Washington n’avait pas d’informations fiables pendant l’attaque de Benghazi (Panetta)

Des troupes étaient en alerte et prêtes à être déployées si besoin mais le commandant pour l’Afrique, le général Carter Ham, ainsi que le plus haut gradé américain, le général Martin Dempsey, et M. Panetta, ont décidé de ne pas intervenir.

« Il y a un principe de base qui est qu’on n’envoie pas de troupes face au danger sans savoir ce qui se passe, sans avoir des informations en temps réel sur les événements qui se déroulent », a expliqué le chef du Pentagone lors d’une conférence de presse.

« Cela s’est passé en quelques heures et c’était terminé quand nous avons vraiment pu savoir ce qui s’était passé », a-t-il ajouté.

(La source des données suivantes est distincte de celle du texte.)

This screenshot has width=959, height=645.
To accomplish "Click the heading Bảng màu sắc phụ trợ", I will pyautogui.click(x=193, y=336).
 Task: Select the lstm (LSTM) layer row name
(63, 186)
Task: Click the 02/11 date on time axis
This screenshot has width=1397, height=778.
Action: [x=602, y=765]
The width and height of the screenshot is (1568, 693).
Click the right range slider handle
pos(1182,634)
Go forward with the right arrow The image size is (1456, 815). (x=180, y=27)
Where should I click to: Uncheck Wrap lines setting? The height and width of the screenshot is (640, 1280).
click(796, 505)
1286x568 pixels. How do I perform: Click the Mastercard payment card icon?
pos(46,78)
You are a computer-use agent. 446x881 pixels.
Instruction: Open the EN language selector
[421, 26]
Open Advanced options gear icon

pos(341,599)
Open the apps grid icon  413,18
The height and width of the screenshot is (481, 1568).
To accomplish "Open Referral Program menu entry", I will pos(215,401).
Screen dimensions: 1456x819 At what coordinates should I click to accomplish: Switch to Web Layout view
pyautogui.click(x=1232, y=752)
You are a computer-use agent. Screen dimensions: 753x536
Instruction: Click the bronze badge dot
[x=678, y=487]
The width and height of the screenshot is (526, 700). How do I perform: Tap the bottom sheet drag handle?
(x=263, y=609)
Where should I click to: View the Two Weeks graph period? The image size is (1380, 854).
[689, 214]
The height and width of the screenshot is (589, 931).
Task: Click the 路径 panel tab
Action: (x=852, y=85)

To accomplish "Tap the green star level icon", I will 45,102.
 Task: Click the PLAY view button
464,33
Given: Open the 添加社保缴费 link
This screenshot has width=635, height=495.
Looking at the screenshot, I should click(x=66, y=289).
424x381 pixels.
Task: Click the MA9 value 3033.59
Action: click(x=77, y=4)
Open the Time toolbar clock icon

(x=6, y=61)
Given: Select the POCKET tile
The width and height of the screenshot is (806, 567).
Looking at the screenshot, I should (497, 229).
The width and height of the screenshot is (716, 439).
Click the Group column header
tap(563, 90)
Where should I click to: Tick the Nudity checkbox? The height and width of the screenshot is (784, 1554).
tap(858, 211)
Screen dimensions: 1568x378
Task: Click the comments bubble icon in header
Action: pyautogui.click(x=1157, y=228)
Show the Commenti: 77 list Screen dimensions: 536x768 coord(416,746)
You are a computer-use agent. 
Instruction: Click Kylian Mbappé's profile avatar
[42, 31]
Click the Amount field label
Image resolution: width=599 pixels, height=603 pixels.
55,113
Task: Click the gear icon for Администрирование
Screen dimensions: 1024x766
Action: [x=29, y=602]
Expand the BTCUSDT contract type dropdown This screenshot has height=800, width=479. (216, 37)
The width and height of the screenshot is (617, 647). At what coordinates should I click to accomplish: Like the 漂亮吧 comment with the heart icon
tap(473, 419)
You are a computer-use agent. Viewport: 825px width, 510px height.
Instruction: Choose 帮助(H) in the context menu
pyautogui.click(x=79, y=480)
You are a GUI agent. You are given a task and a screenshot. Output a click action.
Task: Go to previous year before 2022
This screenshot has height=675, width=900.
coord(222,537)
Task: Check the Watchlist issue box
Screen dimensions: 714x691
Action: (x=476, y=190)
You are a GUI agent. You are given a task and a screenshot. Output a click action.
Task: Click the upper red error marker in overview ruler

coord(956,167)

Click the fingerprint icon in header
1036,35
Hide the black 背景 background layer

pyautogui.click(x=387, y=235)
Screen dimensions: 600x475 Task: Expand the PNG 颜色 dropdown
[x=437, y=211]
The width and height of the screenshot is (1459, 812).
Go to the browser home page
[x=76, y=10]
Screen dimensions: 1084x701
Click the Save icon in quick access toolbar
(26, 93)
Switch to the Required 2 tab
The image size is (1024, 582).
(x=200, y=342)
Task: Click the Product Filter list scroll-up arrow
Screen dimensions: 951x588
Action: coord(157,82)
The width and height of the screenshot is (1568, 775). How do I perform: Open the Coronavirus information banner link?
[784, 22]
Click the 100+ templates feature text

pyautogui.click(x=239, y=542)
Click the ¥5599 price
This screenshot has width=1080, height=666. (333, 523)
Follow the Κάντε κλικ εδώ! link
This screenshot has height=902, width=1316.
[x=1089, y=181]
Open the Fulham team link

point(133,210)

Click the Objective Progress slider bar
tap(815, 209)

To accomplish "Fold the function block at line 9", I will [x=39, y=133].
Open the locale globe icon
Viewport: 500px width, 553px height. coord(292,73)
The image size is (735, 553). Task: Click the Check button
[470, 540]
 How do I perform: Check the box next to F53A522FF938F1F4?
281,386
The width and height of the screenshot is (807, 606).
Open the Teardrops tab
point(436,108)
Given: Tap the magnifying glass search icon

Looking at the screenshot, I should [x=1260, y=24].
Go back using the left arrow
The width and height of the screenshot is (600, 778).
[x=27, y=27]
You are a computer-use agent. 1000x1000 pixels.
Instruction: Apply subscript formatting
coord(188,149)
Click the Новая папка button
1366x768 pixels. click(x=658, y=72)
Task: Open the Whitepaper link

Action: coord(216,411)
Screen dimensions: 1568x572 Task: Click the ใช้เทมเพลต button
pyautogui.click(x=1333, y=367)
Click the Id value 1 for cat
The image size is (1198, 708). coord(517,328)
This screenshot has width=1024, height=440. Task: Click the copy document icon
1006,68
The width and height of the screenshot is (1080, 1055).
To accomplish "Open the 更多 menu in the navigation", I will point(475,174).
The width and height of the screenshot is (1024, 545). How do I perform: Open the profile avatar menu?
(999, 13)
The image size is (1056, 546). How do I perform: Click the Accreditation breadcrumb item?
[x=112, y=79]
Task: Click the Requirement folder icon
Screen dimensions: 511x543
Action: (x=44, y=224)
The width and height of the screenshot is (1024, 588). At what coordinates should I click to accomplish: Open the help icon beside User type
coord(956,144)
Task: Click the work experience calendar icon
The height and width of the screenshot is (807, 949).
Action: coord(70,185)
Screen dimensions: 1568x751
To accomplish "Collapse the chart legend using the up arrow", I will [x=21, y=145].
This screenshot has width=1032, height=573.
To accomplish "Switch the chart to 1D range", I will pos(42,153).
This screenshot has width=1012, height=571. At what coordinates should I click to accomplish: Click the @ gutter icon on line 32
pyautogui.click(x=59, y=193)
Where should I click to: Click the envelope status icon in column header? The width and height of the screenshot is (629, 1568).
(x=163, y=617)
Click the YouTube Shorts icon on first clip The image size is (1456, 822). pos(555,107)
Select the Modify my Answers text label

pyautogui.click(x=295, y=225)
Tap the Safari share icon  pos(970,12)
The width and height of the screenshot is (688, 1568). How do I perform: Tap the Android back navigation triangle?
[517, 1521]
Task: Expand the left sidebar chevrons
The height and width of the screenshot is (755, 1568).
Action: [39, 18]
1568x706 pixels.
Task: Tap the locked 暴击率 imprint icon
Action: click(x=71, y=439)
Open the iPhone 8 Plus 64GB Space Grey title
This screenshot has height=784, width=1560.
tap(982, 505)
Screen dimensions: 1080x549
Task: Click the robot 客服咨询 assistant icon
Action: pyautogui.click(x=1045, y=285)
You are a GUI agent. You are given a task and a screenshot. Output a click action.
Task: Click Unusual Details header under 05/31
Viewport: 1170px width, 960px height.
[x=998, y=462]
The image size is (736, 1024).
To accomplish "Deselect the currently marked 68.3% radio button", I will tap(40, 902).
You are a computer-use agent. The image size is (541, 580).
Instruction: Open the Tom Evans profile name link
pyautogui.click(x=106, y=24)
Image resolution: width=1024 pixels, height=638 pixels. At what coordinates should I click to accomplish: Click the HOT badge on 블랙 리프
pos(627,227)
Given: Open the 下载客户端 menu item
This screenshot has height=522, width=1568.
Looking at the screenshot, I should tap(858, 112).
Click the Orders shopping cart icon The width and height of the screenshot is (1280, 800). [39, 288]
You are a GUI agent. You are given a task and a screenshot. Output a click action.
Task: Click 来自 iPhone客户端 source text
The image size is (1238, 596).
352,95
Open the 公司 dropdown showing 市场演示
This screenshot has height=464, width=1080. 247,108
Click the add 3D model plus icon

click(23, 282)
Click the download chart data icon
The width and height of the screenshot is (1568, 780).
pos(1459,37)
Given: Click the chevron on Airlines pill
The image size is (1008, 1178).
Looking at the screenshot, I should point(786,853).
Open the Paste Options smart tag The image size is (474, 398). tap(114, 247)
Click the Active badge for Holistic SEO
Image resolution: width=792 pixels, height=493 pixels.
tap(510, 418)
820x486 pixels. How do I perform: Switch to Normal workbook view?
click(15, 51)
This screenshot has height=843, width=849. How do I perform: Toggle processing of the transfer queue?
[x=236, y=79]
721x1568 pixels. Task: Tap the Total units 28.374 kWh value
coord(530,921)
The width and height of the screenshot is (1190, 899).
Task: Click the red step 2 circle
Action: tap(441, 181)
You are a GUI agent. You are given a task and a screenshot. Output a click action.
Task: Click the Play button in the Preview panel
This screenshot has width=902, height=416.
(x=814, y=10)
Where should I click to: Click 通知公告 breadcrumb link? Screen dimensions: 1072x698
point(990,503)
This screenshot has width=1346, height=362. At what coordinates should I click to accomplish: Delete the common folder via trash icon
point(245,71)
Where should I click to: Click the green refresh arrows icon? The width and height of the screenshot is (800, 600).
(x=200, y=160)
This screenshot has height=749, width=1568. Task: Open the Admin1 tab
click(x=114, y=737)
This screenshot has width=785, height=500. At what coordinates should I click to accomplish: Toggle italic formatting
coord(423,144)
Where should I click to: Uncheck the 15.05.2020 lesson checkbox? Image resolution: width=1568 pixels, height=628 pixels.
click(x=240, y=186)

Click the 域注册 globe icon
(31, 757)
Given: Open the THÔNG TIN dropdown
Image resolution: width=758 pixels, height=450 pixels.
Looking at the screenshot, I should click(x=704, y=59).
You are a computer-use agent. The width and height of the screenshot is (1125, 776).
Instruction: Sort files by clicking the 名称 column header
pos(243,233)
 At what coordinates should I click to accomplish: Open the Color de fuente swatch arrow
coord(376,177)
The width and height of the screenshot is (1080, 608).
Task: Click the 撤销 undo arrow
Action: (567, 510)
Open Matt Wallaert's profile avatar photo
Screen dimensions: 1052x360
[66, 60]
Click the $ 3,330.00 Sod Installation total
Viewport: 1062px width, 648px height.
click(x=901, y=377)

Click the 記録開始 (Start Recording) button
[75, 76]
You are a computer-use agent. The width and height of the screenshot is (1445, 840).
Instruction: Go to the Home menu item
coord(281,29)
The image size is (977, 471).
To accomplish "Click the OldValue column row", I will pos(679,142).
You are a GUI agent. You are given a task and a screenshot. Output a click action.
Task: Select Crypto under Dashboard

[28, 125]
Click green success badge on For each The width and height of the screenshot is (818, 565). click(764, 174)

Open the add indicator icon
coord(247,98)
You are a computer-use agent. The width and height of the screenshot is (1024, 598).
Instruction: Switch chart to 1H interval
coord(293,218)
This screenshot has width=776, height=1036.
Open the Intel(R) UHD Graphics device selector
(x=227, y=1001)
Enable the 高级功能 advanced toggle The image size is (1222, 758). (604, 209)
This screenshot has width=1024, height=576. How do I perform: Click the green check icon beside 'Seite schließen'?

L’attaque du consulat américain par une milice islamiste armée avait coûté la vie à quatre Américains, dont l’ambassadeur en Libye, Christopher Stevens.

Depuis, les républicains critiquent l’administration de Barack Obama pour son manque de préparation et de réaction.

Après cette attaque, le Pentagone a dépêché des équipes de Marines à Tripoli et au Yémen pour renforcer la sécurité des postes diplomatiques et a déployé des navires de guerre au large des côtes libyennes.

Le Pentagone et le département d’Etat mènent actuellement des enquêtes sur la gestion de cette crise, a de son côté rappelé le chef d’état-major interarmées, le général Martin Dempsey, lors de cette conférence de presse.

« D’où je me trouve, je peux vous assurer que je suis confiant dans le fait que nos forces étaient en alerte et réactives à ce qui était une situation très instable », a-t-il assuré.